Offered in partnership with Artwork Bridges Basis, the pictures spotlight the intimacy of life amongst one’s group — personal quarters, public gathering areas — and the care taken to construct one collectively. The exhibition, curator Tamir Williams informed Hyperallergic, “is an examination of the significance of Black Southerners investing in their spatial worlds — and more largely in beauty — while living through this intense period of economic hardship and racial violence.”

Marion Submit Wolcott, “Interior of Negro tenants’ home who have lived on Good Hope Plantation for eight years. Mileston, Mississippi Delta. They have seven children. Mississippi, 1939” (1939/ 2024)

In the course of the summer time of 2023, Ashley Holland, curator and director of Curatorial Initiatives for the Artwork Bridges Basis, approached Williams to curate its first in-house touring exhibition, drawing from the FSA pictures assortment. On the time, they’d simply begun a job there as a curatorial analysis assistant.

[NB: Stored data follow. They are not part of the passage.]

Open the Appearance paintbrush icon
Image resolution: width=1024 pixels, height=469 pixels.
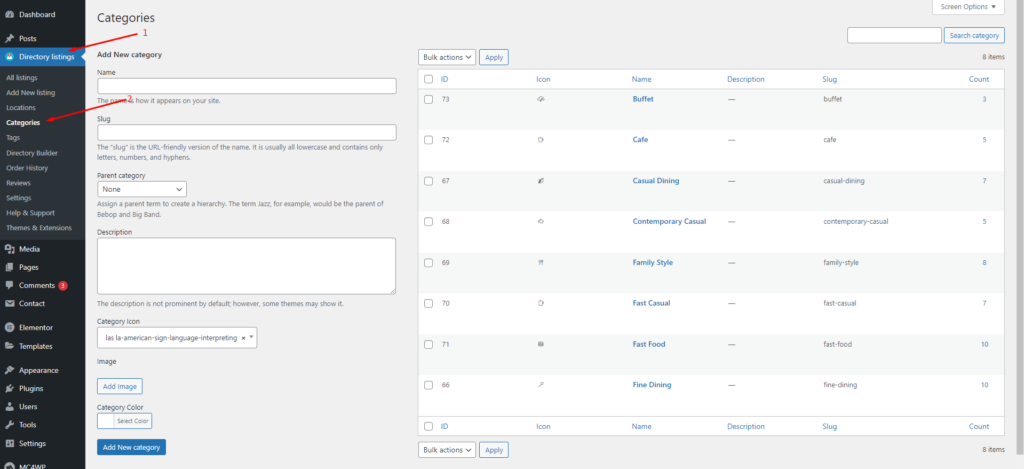pos(10,370)
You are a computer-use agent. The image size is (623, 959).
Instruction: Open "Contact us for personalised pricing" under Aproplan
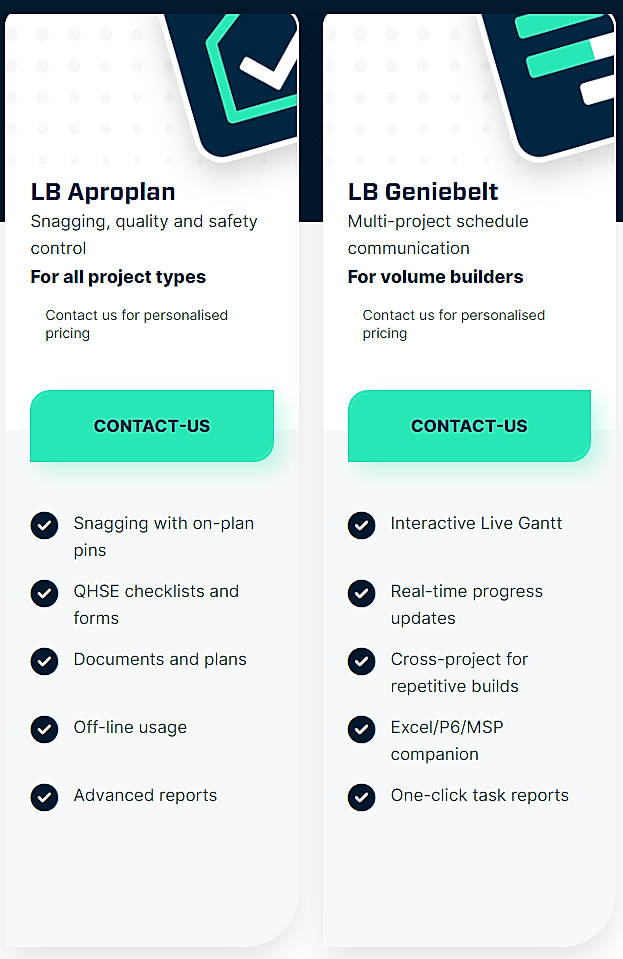tap(136, 323)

“I came across Nicholas Natanson’s The Black Image in the New Deal: The Politics of FSA Photography (1992) and Sarah Boxer’s ‘Whitewashing the Great Depression’ (2020) for The Atlantic,” Williams mentioned. “I knew that I wanted to focus on this issue of the absence of Black and other non-White persons from the larger visual memory of the Great Depression — and specifically explore how and why this exclusion happened and how it could be redressed.”

Williams spent every week on the Library of Congress poring over the digital FSA assortment. They had been drawn to pictures of small properties constructed by each White and Black laborers, notably in La Forge, Missouri. Inquisitive about “what home and homemaking might have looked like for other Black persons and families beyond La Forge,” they expanded their analysis.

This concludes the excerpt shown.